EXCERPTED PASSAGE »
---*---

Question

What is the vertex form of `y= x^2/4 - x - 4`?

Answer 1

`y = 1/4(x-2)^2-5`

Explanation:

The given equation

`y= x^2/4 - x - 4" [1]"`

is in standard form:

`y = ax^2+ bx + c`

where `a = 1/4, b = -1 and c = -4`

Here is a graph of the given equation:

graph{x^2/4 - x - 4 [-8.55, 11.45, -6.72, 3.28]}

The vertex form for a parabola of this type is:

`y = a(x-h)^2+k" [2]"`

where `(h,k)` is the vertex.

---*---

(Saved entries)

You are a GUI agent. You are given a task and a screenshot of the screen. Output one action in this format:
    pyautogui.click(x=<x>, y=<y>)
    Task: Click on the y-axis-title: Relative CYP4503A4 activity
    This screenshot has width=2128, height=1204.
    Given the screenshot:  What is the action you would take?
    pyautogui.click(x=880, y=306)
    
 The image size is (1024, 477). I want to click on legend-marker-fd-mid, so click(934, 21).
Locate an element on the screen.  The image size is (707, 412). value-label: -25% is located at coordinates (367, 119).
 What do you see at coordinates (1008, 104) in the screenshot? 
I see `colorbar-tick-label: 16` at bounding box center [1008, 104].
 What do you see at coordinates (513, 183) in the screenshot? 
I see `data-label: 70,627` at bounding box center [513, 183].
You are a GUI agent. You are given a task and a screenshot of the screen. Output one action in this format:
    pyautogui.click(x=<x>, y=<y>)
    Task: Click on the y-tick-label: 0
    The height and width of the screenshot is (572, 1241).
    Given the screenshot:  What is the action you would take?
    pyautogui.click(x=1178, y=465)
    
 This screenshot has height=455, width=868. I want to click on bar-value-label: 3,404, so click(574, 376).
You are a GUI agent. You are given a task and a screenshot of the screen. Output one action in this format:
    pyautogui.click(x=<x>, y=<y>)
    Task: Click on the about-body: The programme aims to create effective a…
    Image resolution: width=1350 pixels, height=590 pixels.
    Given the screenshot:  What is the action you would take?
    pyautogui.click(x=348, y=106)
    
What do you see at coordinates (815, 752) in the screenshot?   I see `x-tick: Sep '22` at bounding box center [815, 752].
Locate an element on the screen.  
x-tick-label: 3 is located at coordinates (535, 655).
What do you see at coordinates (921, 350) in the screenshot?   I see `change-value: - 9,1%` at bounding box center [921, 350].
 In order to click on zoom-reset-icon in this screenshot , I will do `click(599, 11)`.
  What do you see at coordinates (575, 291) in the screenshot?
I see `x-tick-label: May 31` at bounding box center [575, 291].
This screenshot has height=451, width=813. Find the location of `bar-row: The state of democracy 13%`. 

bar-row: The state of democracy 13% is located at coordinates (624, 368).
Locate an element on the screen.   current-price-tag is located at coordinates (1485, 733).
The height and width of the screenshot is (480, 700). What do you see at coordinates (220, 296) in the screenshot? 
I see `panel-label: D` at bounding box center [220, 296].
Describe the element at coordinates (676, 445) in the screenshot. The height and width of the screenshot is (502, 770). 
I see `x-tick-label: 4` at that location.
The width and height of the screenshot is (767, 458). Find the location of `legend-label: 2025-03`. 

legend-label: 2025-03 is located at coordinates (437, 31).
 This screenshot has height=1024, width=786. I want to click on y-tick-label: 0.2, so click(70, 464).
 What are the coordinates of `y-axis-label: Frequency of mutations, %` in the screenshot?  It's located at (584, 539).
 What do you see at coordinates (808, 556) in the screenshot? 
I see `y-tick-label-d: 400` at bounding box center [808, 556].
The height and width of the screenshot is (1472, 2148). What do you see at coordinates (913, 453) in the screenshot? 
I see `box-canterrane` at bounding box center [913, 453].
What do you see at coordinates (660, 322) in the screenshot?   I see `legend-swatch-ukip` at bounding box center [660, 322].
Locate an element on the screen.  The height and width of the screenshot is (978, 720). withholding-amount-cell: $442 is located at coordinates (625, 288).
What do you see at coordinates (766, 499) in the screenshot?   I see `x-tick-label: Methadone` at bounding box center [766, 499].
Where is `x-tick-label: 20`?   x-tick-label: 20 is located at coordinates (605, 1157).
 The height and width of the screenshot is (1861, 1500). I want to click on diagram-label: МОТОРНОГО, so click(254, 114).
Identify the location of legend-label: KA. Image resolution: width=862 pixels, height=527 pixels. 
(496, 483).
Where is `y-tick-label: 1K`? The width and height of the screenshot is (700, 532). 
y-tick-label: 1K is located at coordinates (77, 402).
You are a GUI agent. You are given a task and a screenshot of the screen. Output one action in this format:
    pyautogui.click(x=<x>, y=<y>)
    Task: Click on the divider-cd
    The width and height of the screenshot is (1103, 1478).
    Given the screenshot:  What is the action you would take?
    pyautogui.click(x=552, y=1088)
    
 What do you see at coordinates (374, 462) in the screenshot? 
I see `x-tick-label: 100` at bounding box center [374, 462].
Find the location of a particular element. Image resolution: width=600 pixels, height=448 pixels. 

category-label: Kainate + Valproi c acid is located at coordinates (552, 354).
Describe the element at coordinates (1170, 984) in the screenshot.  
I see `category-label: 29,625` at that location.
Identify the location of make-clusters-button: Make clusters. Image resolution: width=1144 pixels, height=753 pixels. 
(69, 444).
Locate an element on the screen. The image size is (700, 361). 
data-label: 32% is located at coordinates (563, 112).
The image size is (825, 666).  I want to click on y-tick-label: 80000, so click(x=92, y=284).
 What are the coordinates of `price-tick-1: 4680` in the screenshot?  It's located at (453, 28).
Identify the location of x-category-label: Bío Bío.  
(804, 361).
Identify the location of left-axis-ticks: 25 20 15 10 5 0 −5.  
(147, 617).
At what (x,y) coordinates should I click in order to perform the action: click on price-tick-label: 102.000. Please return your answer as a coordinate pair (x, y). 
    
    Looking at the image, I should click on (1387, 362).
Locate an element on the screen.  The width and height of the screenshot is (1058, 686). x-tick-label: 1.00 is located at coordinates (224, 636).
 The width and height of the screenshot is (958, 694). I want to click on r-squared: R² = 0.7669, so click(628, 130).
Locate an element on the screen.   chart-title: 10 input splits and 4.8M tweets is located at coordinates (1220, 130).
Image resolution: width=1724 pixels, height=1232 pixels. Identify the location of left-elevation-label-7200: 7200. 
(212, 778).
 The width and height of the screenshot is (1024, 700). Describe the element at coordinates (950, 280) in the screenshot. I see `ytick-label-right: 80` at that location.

---*---

TASK ITEM A »
Answer these questions about the vertex-form explanation:
(i) What values does it give for a, b and c?
(ii) In what form does it say the given equation is written?
(iii) What does it say (h,k) is?
TASK ITEM B »
Print the part of the vertex-form explanation starting with "Here is a graph" and going on through "is the vertex.".
TASK ITEM C »
For each statement, say whether it agrees with the vertex-form explanation, and quote the words that decide it.
(i) The given equation is already in vertex form.
(ii) The explanation includes a graph of the given equation.
(iii) In the vertex form, (h,k) is the vertex.
The saved entries listing is separate material, unrelated to the vertex-form explanation.

EXERCISE SOLUTION A »
(i) a = 1/4, b = -1 and c = -4
(ii) Standard form
(iii) The vertex

EXERCISE SOLUTION B »
Here is a graph of the given equation:

graph{x^2/4 - x - 4 [-8.55, 11.45, -6.72, 3.28]}

The vertex form for a parabola of this type is:

`y = a(x-h)^2+k" [2]"`

where `(h,k)` is the vertex.

EXERCISE SOLUTION C »
(i) No: "is in standard form"
(ii) Yes: "Here is a graph of the given equation"
(iii) Yes: "is the vertex"